_Task statement_:
Copy out the entries word for word, leaving images aside.

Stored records

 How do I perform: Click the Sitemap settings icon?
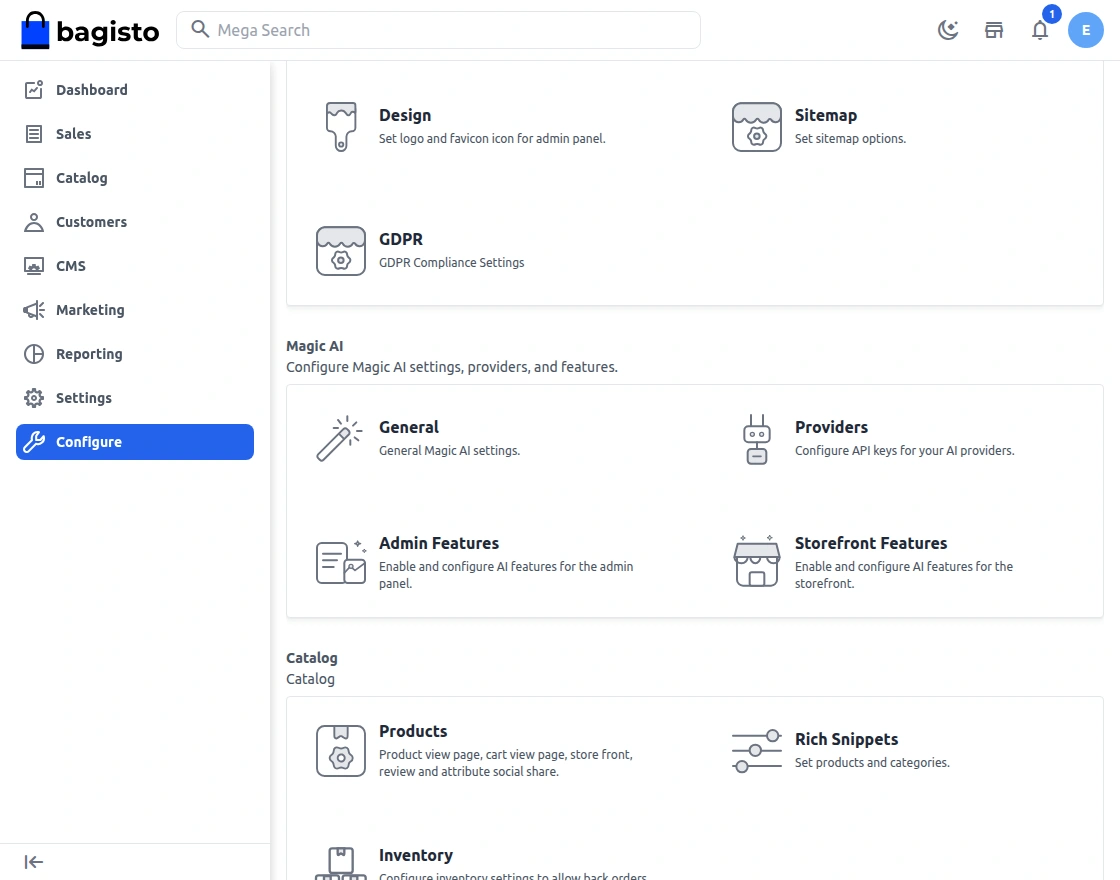pos(756,127)
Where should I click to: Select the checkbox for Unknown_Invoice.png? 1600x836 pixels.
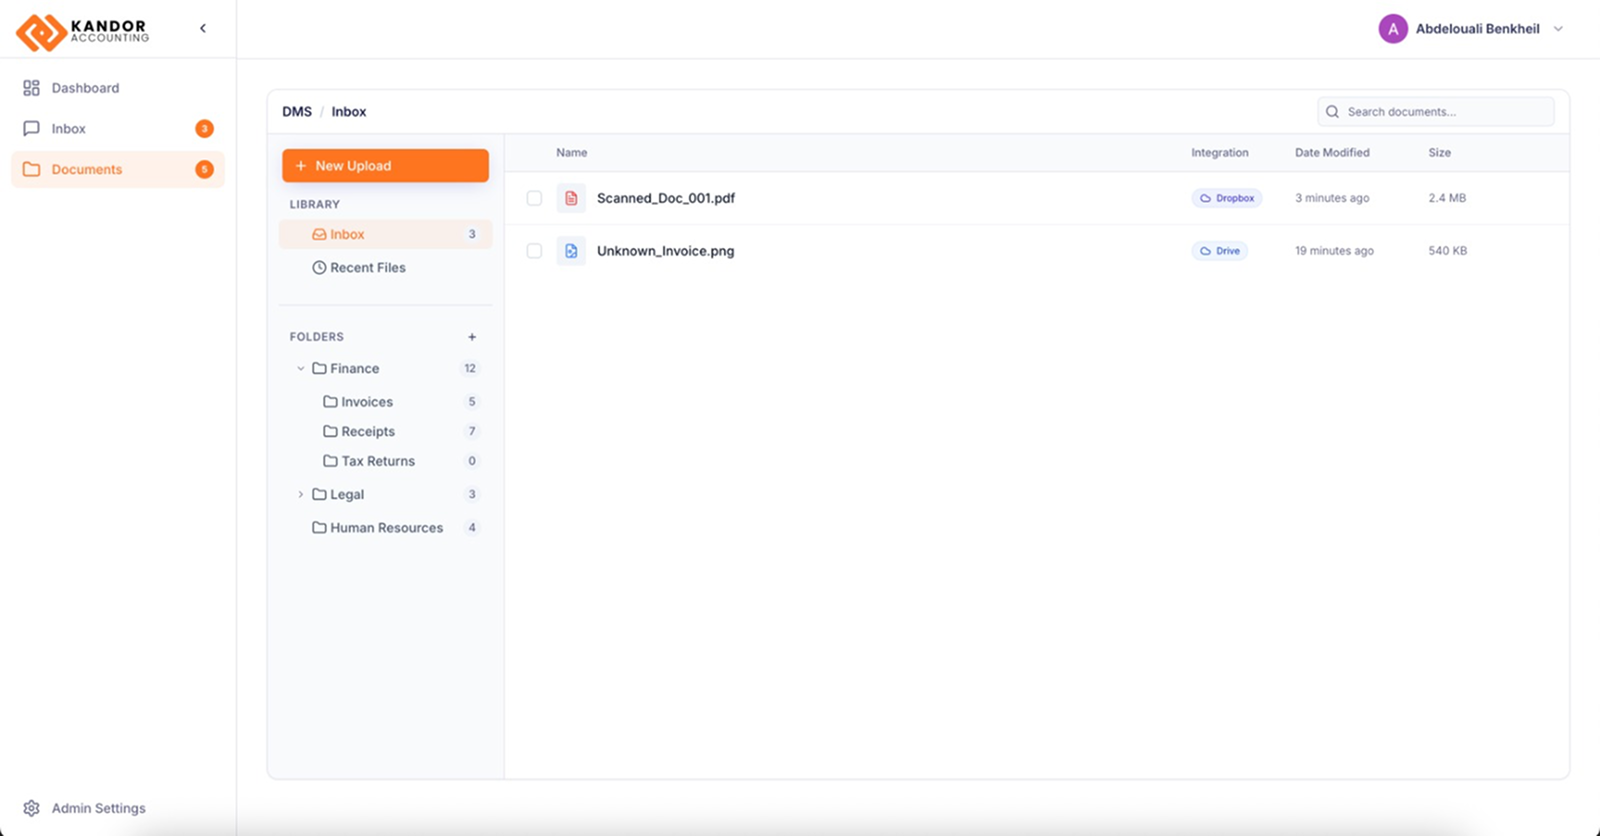pos(534,251)
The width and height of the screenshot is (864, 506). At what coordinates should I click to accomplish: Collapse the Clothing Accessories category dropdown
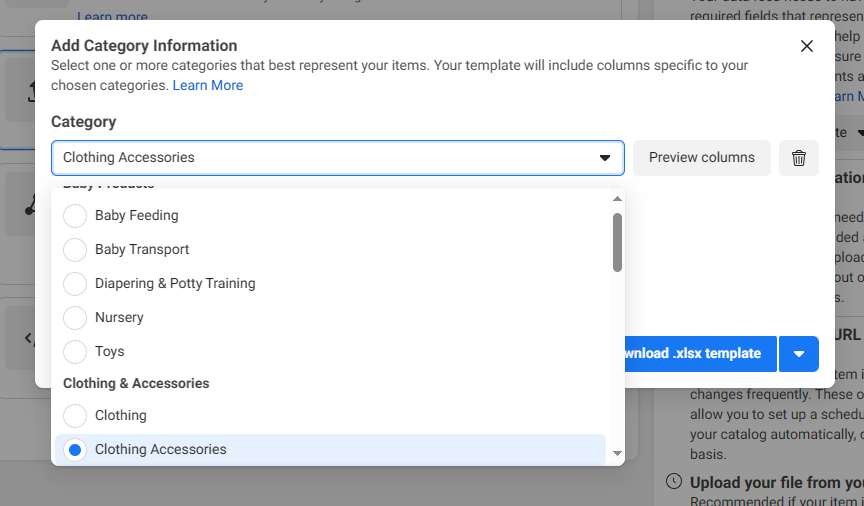[x=604, y=158]
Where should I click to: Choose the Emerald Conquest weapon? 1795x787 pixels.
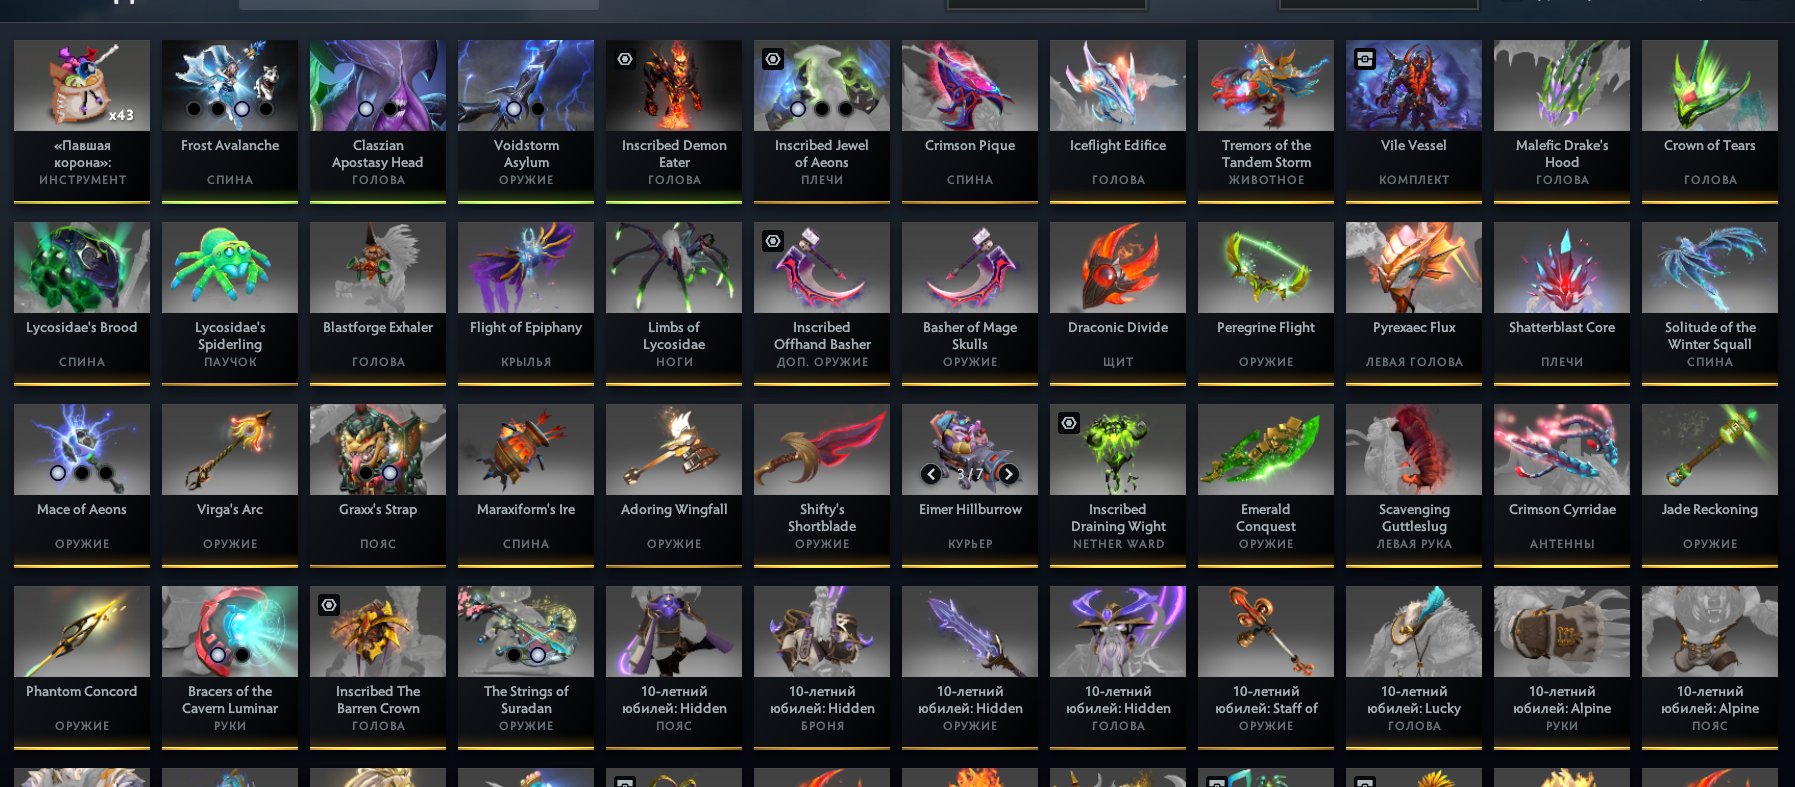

_Expected answer_:
 How do I perform: Click the Sitemap settings icon?
pos(756,127)
Where should I click to: Select the checkbox for Unknown_Invoice.png? 1600x836 pixels.
pos(534,251)
The width and height of the screenshot is (864, 506). At what coordinates should I click to accomplish: Collapse the Clothing Accessories category dropdown
[x=604, y=158]
Where should I click to: Choose the Emerald Conquest weapon? 1795x787 pixels.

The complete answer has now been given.